*Work request*. Please reply with one number only: how many lines in the entries below contain the string "will".

*Supplied data*.
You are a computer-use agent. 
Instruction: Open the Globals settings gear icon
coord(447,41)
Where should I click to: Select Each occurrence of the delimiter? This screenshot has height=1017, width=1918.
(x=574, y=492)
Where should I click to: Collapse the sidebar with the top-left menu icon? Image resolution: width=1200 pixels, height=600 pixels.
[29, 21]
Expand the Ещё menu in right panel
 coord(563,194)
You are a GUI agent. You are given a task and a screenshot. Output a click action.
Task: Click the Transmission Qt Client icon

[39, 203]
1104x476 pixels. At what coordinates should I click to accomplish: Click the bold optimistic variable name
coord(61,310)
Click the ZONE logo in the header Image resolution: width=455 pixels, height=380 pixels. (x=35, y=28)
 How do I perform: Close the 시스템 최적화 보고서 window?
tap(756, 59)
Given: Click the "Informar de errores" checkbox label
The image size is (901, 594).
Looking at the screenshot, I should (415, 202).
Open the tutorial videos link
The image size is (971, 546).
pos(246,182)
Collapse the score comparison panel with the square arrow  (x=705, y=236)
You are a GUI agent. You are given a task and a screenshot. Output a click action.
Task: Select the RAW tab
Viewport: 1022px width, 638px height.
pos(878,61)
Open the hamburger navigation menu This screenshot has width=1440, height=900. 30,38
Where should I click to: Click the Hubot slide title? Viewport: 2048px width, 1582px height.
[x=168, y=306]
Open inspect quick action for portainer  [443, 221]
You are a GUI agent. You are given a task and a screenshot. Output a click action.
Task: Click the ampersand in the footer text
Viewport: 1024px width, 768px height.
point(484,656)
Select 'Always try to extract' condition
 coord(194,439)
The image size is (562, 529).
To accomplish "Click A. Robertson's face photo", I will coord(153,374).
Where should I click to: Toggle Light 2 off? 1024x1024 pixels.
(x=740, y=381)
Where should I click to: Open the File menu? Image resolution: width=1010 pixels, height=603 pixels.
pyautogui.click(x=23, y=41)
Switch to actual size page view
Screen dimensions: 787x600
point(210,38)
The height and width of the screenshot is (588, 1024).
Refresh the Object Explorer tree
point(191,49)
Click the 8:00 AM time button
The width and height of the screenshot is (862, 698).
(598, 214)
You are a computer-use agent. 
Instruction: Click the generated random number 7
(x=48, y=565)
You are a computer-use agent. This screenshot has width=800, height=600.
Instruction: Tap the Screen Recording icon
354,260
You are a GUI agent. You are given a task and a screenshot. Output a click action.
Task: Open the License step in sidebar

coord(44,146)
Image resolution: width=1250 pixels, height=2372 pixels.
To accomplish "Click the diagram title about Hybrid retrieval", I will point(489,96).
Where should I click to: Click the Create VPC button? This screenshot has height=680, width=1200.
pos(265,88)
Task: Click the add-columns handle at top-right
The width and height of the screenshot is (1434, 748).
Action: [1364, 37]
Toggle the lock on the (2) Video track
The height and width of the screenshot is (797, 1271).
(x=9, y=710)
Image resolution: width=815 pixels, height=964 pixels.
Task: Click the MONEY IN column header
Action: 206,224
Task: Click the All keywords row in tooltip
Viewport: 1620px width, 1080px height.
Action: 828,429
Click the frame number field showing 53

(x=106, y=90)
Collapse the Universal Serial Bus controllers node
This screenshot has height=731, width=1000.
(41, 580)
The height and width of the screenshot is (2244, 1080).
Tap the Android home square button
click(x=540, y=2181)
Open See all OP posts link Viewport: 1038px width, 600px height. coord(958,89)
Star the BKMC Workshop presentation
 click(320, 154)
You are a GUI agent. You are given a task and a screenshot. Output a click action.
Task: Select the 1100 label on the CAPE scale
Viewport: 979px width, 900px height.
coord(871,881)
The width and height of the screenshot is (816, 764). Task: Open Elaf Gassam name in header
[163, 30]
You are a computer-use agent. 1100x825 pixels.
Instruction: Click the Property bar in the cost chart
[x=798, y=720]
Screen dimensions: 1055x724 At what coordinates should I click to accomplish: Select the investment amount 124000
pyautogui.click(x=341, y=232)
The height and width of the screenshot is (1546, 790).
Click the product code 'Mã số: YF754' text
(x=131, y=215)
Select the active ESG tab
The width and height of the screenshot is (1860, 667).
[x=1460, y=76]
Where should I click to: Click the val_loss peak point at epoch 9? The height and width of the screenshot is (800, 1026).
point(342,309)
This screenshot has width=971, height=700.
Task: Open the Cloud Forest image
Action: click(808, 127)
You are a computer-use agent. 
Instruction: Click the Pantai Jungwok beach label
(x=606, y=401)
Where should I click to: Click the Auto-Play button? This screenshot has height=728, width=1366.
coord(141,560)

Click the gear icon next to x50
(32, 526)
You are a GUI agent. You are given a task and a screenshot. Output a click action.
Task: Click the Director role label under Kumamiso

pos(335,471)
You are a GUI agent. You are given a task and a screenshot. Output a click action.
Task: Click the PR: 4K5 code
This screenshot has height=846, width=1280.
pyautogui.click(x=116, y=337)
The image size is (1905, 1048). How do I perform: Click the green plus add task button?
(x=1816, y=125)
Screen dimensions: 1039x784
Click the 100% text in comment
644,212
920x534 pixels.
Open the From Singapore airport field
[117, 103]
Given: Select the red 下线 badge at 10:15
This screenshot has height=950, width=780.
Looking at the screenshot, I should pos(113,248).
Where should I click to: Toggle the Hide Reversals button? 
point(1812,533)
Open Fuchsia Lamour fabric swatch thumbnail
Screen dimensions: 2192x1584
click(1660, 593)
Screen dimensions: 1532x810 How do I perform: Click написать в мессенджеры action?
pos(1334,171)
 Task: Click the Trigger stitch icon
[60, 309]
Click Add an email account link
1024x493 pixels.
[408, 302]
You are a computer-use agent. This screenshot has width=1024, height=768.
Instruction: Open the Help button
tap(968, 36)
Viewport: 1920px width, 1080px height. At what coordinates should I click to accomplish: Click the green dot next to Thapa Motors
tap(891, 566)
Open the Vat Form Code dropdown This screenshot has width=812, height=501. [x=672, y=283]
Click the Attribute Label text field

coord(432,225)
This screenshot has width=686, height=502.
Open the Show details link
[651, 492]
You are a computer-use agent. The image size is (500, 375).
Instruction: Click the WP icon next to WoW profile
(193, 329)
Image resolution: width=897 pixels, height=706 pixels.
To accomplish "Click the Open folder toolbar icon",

*Output below*. 2